The argument was ably supported on both sides, was long, animated, and interesting. At length the question was put, and the amendment was rejected by a great majority.
This discussion deeply engaged the public attention. The proposition was new and interesting. That the debt ought to be diminished for the public advantage, was an opinion which had frequently been advanced, and was maintained by many. But a reduction from the claims of its present holders for the benefit of those who had sold their rights, was a measure which saved nothing to the public purse, and was therefore recommended only by considerations, the operation of which can never be very extensive. Against it were arranged all who had made purchases, and a great majority of those who conceived that sound policy and honest dealing require a literal observance of public contracts.
Although the decision of congress against a discrimination in favour of the original creditor produced no considerable sensation, the determination on that part of the secretary's report which was the succeeding subject of deliberation, affecting political interests and powers which are never to be approached without danger, seemed to unchain all those fierce passions which a high respect for the government and for those who administered it, had in a great measure restrained.
The manner in which the several states entered into and conducted the war of the revolution, will be recollected. Acting in some respects separately, and in others conjointly, for the attainment of a common object, their resources were exerted, sometimes under the authority of congress, sometimes under the authority of the local government, to repel the enemy wherever he appeared. The debt incurred in support of the war was therefore, in the first instance, contracted partly by the continent, and partly by the states. When the system of requisitions was adopted, the transactions of the union were carried on, almost entirely, through the agency of the states; and when the measure of compensating the army for the depreciation of their pay became necessary, this burden, under the recommendation of congress, was assumed by the respective states. Some had funded this debt, and paid the interest upon it. Others had made no provision for the interest; but all, by taxes, paper money, or purchase, had, in some measure, reduced the principal. In their exertions some degree of inequality had obtained; and they looked anxiously to a settlement of accounts, for the ascertainment of claims which each supposed itself to have upon the union. Measures to effect this object had been taken by the former government; but they were slow in their progress, and intrinsic difficulties were found in the thing itself, not easily to be overcome.
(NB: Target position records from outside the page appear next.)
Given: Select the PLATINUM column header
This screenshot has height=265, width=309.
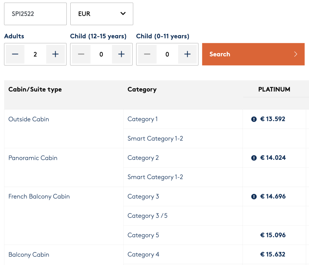Looking at the screenshot, I should pyautogui.click(x=274, y=89).
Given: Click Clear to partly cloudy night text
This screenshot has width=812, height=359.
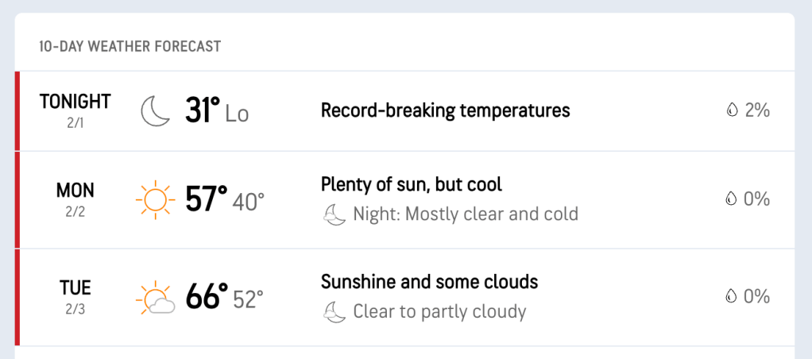Looking at the screenshot, I should coord(439,311).
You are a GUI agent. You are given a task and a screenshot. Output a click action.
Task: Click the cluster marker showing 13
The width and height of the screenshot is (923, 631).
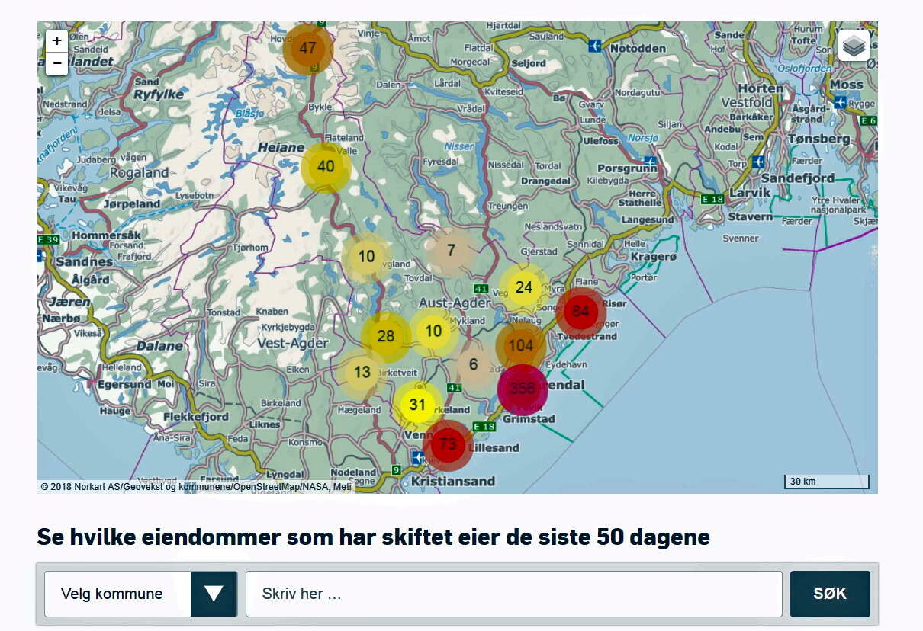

The secretary of the treasury proposed to assume these debts, and to fund them in common with that which continued to be the proper debt of the union.
The resolution which comprehended this principle of the report, was vigorously opposed.
It was contended that the general government would acquire an undue influence, and that the state governments would be annihilated by the measure. Not only would all the influence of the public creditors be thrown into the scale of the former, but it would absorb all the powers of taxation, and leave to the latter only the shadow of a government. This would probably terminate in rendering the state governments useless, and would destroy the system so recently established. The union, it was said, had been compared to a rope of sand; but gentlemen were cautioned not to push things to the opposite extreme. The attempt to strengthen it might be unsuccessful, and the cord might be strained until it should break.
The constitutional authority of the federal government to assume the debts of the states was questioned. Its powers, it was said, were specified, and this was not among them.
The policy of the measure, as it affected merely the government of the union, was controverted, and its justice was arraigned.
On the ground of policy it was objected, that the assumption would impose on the United States a burden, the weight of which was unascertained, and which would require an extension of taxation beyond the limits which prudence would prescribe. An attempt to raise the impost would be dangerous; and the excise added to it would not produce funds adequate to the object. A tax on real estate must be resorted to, objections to which had been made in every part of the union. It would be more adviseable to leave this source of revenue untouched in the hands of the state governments, who could apply to it with more facility, with a better understanding of the subject, and with less dissatisfaction to individuals, than could possibly be done by the government of the United States.